What to produce: Put the text lines from the items below into a numbered list, skipping blank lines, and leave out the pictures.

Stored entries

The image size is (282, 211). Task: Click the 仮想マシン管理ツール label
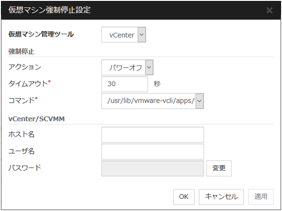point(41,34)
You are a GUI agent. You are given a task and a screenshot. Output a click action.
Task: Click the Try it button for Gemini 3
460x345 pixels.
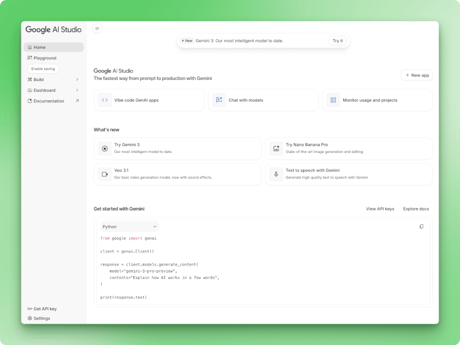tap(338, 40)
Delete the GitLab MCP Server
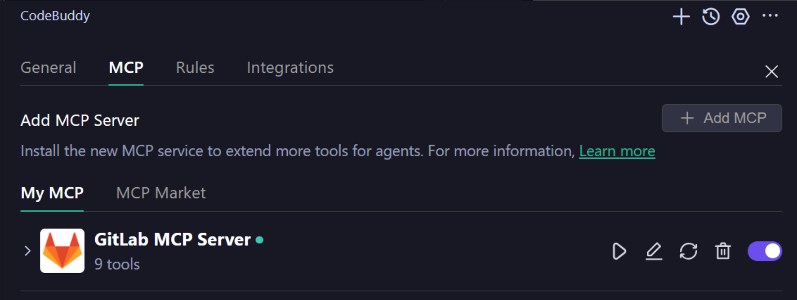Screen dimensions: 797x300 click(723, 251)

Solution for this exercise:
1. The image size is (282, 211). Task: Click the 仮想マシン管理ツール label
2. point(41,34)
3. You are a GUI agent. You are given a task and a screenshot. Output a click action.
4. Task: Click the Try it button for Gemini 3
5. 460x345 pixels.
6. tap(338, 40)
7. Delete the GitLab MCP Server
8. Screen dimensions: 797x300 click(723, 251)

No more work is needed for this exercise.